Scritto per Il Fatto Quotidiano del 22/05/2015
La Casa Bianca è
“profondamente preoccupata”. E Barack Obama assicura all’America e al Mondo che
“non stiamo perdendo” la guerra contro il Califfato. Eppure, le notizie che
vengono dai fronti del conflitto fanno pensare esattamente il contrario: dopo Ramadi
in Iraq, le milizie jihadiste prendono Palmira in Siria. E avanzano suscitando il
consenso delle popolazioni sunnite locali, nonostante gli orrori esecrabili di
cui si rendono responsabili, decapitazioni e vandalismi.
Questo è un
conflitto che va a folate: gli integralisti, che parevano inarrestabili, hanno poi
incassato alcune sconfitte, hanno perso città e territori che parevano loro
acquisiti; da qualche settimana, sono di nuovo all'offensiva, nonostante i
droni di Obama abbiano colpito e ucciso alcuni loro capi.
Il Pentagono
ammette “lo stallo”, che con la caduta di Palmira può divenire una disfatta:
bisogna rivedere la strategia e, alla Casa Bianca, si riunisce un ‘consiglio di
guerra’. Mentre gli europei, riuniti a Riga con i partner dell’Est, fra cui
l’Ucraina, cercano di evitare d’approfondire il solco delle tensioni con la
Russia: di Mosca, c’è diplomaticamente bisogno nel Grande Medio Oriente; e c’è
pure bisogno all’Onu, perché non metta i bastoni tra le ruote all’azione nel
Mediterraneo contro gli scafisti schiavisti.
Di fatto, il sedicente Stato islamico
controlla ormai più della metà del territorio siriano, una vasta area desertica
su cui insistono nove province, 95mila kmq –quasi un terzo dell’Italia-,
comprese zone petrolifere con una sessantina di pozzi.
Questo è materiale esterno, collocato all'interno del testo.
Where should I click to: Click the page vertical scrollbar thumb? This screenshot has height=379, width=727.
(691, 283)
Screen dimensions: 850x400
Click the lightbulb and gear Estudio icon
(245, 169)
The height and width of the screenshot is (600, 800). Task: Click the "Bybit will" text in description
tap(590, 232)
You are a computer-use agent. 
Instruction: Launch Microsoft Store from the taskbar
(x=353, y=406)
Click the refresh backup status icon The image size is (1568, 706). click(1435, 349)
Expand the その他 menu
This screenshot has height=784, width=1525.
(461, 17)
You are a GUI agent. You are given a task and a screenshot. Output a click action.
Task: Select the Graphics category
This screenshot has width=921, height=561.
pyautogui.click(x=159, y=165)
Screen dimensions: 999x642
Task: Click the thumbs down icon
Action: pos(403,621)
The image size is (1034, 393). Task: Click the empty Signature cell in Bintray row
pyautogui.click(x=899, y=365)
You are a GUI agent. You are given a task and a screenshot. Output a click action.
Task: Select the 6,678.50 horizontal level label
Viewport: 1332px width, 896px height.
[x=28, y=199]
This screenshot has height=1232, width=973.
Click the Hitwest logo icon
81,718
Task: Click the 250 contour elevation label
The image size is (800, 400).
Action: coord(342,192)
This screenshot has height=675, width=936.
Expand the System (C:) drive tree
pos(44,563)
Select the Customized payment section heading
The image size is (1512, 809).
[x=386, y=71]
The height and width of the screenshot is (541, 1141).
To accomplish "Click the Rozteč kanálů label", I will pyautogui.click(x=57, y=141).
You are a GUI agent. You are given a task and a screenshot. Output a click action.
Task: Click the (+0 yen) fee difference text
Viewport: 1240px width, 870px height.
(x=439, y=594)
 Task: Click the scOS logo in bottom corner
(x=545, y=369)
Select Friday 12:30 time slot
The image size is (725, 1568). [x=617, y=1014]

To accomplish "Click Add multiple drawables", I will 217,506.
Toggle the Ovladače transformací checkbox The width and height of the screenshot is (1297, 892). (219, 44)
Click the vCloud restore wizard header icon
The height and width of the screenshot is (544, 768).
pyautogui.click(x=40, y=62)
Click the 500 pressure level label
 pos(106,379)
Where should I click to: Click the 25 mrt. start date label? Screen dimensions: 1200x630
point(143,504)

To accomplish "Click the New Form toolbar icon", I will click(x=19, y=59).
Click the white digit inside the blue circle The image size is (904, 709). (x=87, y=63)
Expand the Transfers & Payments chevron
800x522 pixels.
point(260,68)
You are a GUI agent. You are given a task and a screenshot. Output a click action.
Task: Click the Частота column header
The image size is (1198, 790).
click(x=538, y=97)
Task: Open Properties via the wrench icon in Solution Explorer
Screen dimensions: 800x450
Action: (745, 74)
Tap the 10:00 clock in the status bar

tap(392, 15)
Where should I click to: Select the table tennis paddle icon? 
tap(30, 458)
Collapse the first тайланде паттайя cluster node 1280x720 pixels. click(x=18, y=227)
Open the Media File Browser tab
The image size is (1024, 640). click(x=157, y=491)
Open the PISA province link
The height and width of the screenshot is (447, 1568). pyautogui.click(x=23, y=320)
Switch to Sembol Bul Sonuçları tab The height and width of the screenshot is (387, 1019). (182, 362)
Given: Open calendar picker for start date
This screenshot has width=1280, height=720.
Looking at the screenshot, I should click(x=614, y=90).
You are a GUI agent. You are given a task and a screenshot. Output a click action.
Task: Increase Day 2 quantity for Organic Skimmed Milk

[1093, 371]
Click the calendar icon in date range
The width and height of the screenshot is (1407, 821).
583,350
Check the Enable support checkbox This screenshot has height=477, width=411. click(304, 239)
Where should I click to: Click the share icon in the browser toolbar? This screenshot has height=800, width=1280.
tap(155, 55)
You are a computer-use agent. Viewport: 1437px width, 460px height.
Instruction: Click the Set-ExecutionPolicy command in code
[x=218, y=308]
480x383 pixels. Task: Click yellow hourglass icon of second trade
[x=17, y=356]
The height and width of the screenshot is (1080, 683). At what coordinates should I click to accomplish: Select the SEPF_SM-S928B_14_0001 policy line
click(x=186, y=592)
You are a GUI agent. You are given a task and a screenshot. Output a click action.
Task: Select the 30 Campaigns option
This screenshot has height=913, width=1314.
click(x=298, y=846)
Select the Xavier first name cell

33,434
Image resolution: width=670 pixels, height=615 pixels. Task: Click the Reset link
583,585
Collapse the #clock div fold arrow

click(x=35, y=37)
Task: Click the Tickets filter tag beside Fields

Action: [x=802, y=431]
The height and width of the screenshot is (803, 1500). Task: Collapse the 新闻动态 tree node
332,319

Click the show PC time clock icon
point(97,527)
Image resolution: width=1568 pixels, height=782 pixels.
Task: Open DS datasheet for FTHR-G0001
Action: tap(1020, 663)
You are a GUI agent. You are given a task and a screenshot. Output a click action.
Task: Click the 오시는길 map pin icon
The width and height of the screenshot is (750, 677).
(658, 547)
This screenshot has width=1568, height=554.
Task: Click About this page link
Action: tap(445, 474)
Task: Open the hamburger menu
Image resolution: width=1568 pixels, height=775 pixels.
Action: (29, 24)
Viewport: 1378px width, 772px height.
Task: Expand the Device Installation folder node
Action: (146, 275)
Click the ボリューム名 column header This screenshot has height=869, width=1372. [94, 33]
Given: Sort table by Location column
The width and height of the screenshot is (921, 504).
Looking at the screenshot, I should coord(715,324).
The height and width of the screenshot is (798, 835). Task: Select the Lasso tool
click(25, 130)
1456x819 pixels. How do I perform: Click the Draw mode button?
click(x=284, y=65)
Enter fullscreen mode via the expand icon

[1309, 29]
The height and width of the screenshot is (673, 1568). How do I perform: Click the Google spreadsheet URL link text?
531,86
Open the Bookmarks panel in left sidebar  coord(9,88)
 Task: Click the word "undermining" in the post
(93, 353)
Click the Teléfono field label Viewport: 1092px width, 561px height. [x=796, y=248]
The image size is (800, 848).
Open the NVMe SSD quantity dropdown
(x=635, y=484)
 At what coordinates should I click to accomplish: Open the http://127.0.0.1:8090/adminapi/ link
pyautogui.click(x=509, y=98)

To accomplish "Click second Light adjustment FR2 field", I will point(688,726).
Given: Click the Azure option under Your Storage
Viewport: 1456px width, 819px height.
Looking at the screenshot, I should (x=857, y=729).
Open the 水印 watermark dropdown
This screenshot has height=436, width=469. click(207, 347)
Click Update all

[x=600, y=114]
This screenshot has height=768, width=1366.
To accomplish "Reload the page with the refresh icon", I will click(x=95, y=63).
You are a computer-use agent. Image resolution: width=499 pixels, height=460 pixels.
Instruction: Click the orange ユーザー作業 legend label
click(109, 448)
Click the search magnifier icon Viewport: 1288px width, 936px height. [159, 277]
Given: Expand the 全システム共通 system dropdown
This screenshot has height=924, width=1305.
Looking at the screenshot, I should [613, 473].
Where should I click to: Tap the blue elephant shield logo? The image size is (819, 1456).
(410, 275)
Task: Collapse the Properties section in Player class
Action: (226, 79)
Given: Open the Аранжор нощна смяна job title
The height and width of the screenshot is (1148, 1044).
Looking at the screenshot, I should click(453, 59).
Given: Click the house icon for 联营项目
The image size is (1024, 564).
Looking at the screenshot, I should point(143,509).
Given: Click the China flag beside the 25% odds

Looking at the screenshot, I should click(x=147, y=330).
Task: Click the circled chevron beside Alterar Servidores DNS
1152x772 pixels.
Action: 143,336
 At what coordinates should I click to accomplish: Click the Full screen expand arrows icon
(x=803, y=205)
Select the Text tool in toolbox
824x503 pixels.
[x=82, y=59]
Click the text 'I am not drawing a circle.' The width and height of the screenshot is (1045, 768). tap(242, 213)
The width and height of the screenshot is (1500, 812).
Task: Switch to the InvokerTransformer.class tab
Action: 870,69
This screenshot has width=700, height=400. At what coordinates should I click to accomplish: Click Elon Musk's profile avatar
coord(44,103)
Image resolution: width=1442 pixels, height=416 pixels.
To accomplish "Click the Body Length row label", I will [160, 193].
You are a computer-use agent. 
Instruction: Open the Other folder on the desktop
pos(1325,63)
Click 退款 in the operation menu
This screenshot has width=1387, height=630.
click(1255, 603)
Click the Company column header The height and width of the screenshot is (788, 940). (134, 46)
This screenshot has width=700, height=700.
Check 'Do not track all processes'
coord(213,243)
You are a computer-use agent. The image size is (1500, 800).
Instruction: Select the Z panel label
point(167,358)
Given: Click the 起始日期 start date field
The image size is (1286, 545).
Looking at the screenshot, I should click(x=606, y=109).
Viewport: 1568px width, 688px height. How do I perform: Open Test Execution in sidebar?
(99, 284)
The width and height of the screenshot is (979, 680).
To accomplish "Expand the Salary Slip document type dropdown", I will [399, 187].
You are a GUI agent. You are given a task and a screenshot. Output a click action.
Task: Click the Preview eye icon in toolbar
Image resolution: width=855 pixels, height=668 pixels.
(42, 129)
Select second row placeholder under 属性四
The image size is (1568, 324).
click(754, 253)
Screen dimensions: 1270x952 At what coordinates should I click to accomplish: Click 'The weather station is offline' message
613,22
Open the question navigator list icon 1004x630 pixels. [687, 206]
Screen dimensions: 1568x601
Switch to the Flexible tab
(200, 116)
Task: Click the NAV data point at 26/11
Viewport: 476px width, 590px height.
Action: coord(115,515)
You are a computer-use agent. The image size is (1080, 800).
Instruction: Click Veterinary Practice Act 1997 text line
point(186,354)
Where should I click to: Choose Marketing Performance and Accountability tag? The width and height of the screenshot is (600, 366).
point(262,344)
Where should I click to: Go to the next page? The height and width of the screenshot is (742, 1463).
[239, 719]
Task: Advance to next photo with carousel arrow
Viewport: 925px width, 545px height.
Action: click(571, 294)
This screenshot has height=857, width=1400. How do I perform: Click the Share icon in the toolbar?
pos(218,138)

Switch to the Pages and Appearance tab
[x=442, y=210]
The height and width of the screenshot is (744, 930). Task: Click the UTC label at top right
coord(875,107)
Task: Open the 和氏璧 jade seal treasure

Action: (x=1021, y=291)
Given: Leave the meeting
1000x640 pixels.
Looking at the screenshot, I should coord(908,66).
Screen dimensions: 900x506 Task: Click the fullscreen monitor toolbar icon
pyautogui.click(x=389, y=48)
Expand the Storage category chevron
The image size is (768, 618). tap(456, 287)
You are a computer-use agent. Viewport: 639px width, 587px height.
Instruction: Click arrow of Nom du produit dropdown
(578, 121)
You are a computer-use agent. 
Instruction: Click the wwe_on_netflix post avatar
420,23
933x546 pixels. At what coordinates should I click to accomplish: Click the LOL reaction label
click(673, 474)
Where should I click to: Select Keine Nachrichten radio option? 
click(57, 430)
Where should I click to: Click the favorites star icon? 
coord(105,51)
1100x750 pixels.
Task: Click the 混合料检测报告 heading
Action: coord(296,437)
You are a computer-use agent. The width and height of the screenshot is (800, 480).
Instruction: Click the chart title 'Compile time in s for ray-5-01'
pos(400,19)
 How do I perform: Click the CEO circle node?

Palmira, la 'perla del
deserto’, un gioiello archeologico ma anche un centro strategico, è ormai
caduta interamente nelle mani degli jihadisti.
La città dista appena 210 chilometri da
Damasco e sorge sull'autostrada che taglia il Paese da ovest a est: decine di
soldati di al Assad sarebbero stati uccisi e su twitter circolano foto di cadaveri
senza testa, militari e civili decapitati.
Come nel centro e nel nord dell’Iraq,
anche qui gli jihadisti hanno la complicità delle popolazioni e delle tribù
sunnite. I miliziani, dopo una violenta battaglia andata avanti per ore e che
avrebbe fatto decine di vittime, hanno imposto il coprifuoco e hanno preso il
controllo del carcere, lasciandone fuggire i detenuti, dell'ospedale,
dell'aeroporto e del quartier generale dell'intelligence. Tutte queste
informazioni non sono verificate: ta tv del regime, al Ekhbariya, che trasmette
da Damasco, assicura che la maggior parte degli abitanti s’è allontanata prima
dell'arrivo degli integralisti.
L'area monumentale dell’antica Palmira,
con rovine romane con oltre mille colonne e torri funerarie incluse nella lista
del Patrimonio dell'Umanità dell'Unesco, è a rischio: con barbarie iconoclasta,
i miliziani hanno già provocato danni ai siti archeologici, secondo fonti
ufficiali. E la città attuale, Tadmur, è
stata colpita a più riprese dai raid del regime.
Il controllo di Ramadi in Iraq e di Palmira
in Siria avvicina il Califfato alle capitali dei due Stati che sta
ingurgitando. Nel timore di distruzioni e danneggiamenti nel sito archeologico,
l'Unesco avverte che sarebbe "un'enorme perdita per l'umanità”. E, a nome
dell’Ue, Federica Mogherini denuncia "un crimine contro l'umanità".
In un’intervista
a ‘The Atlantic’, Obama parla di “un arretramento
tattico" della forze lealiste, una delle formule dietro cui, da sempre, i
bollettini di guerra mascherano le ritirate o le disfatte. Ramadi, spiega, era
da tempo “vulnerabile”, perché le forze di sicurezza irachene non erano adeguatamente
“addestrate o rafforzate" -come dire che, lasciati da soli, gli iracheni
si squagliano-. Palmira non poteva più essere tenuta: i lealisti si
riorganizzano su una linea di difesa migliore. Ma il Califfo sogna di riaprire
i suoi palazzi, un millennio dopo, a Baghdad e a Damasco.